She was aware again of his helpless bewildered sorrow over Valerie, and there was nothing she could do except turn from what was going wrong to what was going right.

“I’ve been reading your poems, Paul. It sounds so tame to say that they are finely wrought and I like them. Yet what else could one have said even to Coleridge? What would you have said to him about
Kubla Khan
?”

“That I was sorry that chap interrupted him so that he couldn’t finish it.”

“Then I’ll say I’m sorry for all that interrupts you, for all the hindrances and sorrows. If I could I’d take them away.”

He quickly and impetuously turned to her and she knew she had touched him on the raw. Then he turned back in quick command of himself. “Thank you. But it was probably just as well that chap did turn up. The promise is magnificent but Coleridge might have disappointed us later on. Even the great ones never tell us all that we hope they will. They grow old and die and haven’t expressed it yet. Even with Beethoven it is still only the promise.”

Edith had come in and once more inflicted herself upon Mr. Baker. Sounding through the sound of his lathe like birdsong through wind in the trees, came her voice talking to him and his grunts in occasional reply. Mary had not heard her talking in this way before, with such effortless and happy ease. Paul heard it too. “You’ve set that child free in some way,” he said. “What have you done? Love’s not enough.”

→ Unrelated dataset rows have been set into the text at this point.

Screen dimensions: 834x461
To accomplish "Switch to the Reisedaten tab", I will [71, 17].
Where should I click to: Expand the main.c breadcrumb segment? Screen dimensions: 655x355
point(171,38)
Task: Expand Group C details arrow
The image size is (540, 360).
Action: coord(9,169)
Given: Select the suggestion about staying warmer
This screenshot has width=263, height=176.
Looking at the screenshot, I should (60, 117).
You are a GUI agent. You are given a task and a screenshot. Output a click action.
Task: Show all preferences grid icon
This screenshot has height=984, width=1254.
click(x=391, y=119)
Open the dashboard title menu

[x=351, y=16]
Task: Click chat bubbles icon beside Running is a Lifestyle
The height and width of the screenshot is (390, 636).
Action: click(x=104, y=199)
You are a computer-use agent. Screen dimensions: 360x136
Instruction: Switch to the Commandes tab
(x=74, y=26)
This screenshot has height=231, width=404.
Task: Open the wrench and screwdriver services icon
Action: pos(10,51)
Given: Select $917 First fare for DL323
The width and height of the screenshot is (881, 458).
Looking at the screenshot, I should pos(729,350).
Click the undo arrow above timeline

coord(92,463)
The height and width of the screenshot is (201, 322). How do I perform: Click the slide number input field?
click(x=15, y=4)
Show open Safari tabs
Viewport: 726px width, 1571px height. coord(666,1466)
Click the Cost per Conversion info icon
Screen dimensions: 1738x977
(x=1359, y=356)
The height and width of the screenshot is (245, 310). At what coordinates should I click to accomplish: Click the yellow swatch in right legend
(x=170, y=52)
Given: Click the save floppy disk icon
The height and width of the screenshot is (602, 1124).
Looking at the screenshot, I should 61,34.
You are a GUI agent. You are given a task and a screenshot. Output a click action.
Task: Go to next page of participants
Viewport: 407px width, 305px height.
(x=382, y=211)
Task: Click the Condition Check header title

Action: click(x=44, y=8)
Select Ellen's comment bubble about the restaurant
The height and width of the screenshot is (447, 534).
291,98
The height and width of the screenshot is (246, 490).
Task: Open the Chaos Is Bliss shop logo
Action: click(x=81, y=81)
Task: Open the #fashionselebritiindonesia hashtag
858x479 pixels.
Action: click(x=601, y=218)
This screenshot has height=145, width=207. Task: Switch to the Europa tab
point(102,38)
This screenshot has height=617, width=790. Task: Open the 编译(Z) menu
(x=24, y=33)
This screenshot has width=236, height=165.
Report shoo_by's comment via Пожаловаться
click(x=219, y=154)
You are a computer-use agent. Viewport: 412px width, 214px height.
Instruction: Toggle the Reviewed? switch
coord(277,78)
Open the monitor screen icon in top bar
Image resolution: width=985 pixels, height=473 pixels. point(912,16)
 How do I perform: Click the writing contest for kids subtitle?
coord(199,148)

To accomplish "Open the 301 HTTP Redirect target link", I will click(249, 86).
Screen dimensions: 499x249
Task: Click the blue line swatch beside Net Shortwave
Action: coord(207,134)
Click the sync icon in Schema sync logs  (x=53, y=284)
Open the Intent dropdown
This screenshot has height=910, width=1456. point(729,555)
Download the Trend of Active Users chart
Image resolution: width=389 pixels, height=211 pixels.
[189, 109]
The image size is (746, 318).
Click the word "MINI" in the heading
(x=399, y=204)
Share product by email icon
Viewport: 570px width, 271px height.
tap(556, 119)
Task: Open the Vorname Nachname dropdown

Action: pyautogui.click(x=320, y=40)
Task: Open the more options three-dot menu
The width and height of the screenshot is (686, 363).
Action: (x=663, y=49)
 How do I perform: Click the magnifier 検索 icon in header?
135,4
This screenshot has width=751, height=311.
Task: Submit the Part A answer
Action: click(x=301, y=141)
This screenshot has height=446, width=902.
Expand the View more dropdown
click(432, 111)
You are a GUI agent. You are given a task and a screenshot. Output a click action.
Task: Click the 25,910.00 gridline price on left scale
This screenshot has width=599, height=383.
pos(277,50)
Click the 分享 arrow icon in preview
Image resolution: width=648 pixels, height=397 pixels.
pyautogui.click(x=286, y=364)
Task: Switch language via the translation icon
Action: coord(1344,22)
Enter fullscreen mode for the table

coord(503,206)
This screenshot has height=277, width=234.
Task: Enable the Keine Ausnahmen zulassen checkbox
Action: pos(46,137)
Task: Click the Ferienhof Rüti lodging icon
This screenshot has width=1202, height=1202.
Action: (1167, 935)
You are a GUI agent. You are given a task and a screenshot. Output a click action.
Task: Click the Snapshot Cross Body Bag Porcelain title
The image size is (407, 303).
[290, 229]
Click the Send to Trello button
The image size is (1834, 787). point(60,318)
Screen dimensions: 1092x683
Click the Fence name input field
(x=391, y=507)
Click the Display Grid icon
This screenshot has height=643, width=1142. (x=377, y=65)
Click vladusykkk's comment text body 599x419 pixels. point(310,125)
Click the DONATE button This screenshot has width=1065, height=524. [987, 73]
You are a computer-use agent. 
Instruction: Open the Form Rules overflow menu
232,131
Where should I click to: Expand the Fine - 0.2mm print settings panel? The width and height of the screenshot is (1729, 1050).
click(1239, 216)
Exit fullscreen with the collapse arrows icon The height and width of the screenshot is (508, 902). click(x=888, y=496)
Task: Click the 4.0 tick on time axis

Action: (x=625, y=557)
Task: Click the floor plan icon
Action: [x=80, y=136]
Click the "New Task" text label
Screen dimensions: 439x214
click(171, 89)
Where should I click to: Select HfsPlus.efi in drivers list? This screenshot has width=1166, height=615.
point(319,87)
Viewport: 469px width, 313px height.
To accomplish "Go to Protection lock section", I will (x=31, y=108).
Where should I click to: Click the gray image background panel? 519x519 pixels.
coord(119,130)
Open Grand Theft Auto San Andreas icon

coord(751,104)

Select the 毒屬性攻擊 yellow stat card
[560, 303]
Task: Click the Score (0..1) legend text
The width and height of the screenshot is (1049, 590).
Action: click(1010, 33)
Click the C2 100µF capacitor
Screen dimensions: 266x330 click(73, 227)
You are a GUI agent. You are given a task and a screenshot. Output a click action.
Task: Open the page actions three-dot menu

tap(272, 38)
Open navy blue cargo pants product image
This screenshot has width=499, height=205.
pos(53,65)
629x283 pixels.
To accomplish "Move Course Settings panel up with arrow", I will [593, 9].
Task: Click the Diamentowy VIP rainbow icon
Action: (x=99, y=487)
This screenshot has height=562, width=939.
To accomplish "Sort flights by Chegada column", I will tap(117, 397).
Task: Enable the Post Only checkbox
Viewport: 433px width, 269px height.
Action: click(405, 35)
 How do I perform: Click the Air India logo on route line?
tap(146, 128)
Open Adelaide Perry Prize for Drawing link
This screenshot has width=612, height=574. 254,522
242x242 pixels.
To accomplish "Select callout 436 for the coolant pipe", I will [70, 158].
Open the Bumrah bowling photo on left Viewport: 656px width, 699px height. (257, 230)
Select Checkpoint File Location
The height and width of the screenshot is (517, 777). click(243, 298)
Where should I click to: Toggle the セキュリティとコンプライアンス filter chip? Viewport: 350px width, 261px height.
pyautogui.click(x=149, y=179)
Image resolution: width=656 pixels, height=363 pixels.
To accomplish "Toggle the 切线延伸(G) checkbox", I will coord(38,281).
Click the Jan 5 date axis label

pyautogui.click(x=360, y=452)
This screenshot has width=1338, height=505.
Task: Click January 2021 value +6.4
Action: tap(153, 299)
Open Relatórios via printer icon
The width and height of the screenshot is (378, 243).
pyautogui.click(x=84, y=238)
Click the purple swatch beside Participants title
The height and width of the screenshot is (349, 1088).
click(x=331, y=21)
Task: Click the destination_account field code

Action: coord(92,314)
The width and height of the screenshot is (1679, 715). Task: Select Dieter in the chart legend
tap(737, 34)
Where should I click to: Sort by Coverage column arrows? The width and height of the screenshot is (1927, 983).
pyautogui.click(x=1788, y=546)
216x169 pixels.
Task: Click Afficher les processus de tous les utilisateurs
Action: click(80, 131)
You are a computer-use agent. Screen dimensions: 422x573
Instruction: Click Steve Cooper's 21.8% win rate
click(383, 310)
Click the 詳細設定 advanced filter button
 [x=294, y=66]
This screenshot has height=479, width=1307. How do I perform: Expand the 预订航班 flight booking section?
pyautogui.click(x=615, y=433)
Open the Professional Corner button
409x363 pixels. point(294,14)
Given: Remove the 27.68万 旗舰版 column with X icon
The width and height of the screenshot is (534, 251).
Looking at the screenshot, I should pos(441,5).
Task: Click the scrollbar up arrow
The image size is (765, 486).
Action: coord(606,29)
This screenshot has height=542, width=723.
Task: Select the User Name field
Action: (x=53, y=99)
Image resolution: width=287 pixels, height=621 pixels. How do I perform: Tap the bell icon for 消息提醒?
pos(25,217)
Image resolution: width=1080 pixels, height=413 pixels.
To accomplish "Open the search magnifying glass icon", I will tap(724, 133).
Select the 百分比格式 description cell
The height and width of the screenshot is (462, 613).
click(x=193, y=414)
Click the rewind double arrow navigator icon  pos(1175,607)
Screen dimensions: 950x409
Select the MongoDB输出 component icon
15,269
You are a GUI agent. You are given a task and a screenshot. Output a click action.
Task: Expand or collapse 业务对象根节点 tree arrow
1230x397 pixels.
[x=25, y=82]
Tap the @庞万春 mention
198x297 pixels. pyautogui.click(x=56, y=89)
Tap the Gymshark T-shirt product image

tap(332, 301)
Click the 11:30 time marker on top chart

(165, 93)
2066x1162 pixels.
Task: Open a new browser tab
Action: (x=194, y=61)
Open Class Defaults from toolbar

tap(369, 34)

“Not without understanding.”

“Not even with it. I understand Valerie as well as love her.” He spoke roughly and it seemed to Mary as though he were tearing the peace of the place to pieces. “And patience added is not enough. There has to be some sort of violence.”

“ ‘The kingdom of heaven cometh by violence,’ ” quoted Mary. “But Edith, not I, did the violence. To herself. She forced herself to tell me something that was worrying her, I hope because she loves me. But you can’t force your love to be violent, Paul. You must wait till it breaks through in its own strength.”

“One may wait too long,” muttered Paul. He moved his heavy shoulders impatiently and with Bess beside him went back to the other room where Edith, silent now, stood entranced beside Mr. Baker. He had finished his chair leg and was now holding in his hand a shallow bowl made from cherry wood, turning it over and over and searching it for imperfections. His huge hands looked like blocks of wood but his fingers were as sensitive upon the bowl as the fingers of a violinist upon the strings. No roughness escaped them. He began to smooth the bowl, slowly and carefully, his grim face ennobled by absorption. They watched him for a few moments, asking no questions, for they thought him oblivious of their presence, but as they went out through the archway he suddenly growled, “You can come again, ma’am, if you’ve a mind. I can’t abide a chattering woman but you’ve shown yourself a quiet body. Miss Edith too. Mr. Randall and Bess, they’re always welcome.”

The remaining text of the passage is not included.